__TASK TO CARRY OUT__.
Return the portion of the pgbench threading post below that runs between "Once the larger" and "flexible that way.", inclusive, word for word.

-- START PROVIDED PASSAGE --

So that's the first problem to sort out, I was planning to test that path
as well as the regular threaded one. Since I'd expect there to be Linux
packages built both with and without thread safety enabled, they both
should work, even though people should always be turning safety on
nowadays.

We should try to get a Windows based tester here too at some point,
there's a completely different set of thread wrapper code for that OS that
could use a look by somebody more familiar than me with that platform.

The second thing that concerns me is that there's a limitation in the code
where the number of clients must be a multiple of the number of workers.
When I tried to gradually step up the client volume the tests wouldn't
run:

$ ./pgbench -j 16 -S -c 24 -t 10000 pgbench
number of clients (24) must be a multiple number of threads (16)

Once the larger issues are worked out, I would be much friendlier if it
were possible to pass new threads a client count so that the last in the
pool could service a smaller number. The logic for that is kind of a
pain--in this case you'd want 8 threads running 2 clients each while 8 ran
1 client--but it would really be much friendlier and flexible that way.

-- END PROVIDED PASSAGE --
-- START ENTRIES SHOWN --

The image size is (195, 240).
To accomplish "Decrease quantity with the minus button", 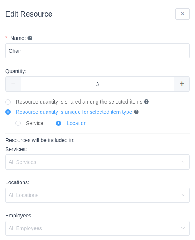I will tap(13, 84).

-- END ENTRIES SHOWN --
-- START ENTRIES SHOWN --

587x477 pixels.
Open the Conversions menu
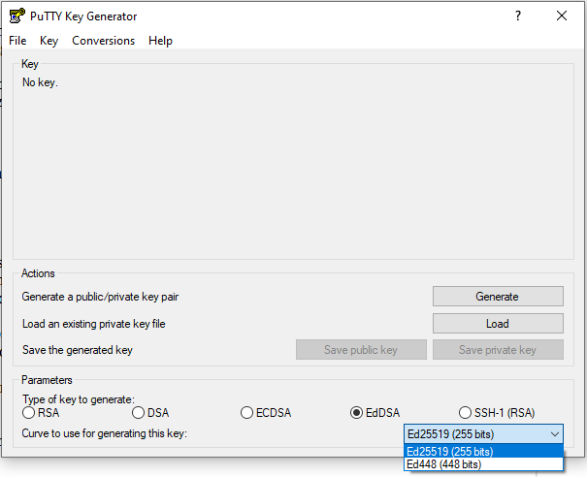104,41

-- END ENTRIES SHOWN --

__RESULT BELOW__.
Once the larger issues are worked out, I would be much friendlier if it
were possible to pass new threads a client count so that the last in the
pool could service a smaller number. The logic for that is kind of a
pain--in this case you'd want 8 threads running 2 clients each while 8 ran
1 client--but it would really be much friendlier and flexible that way.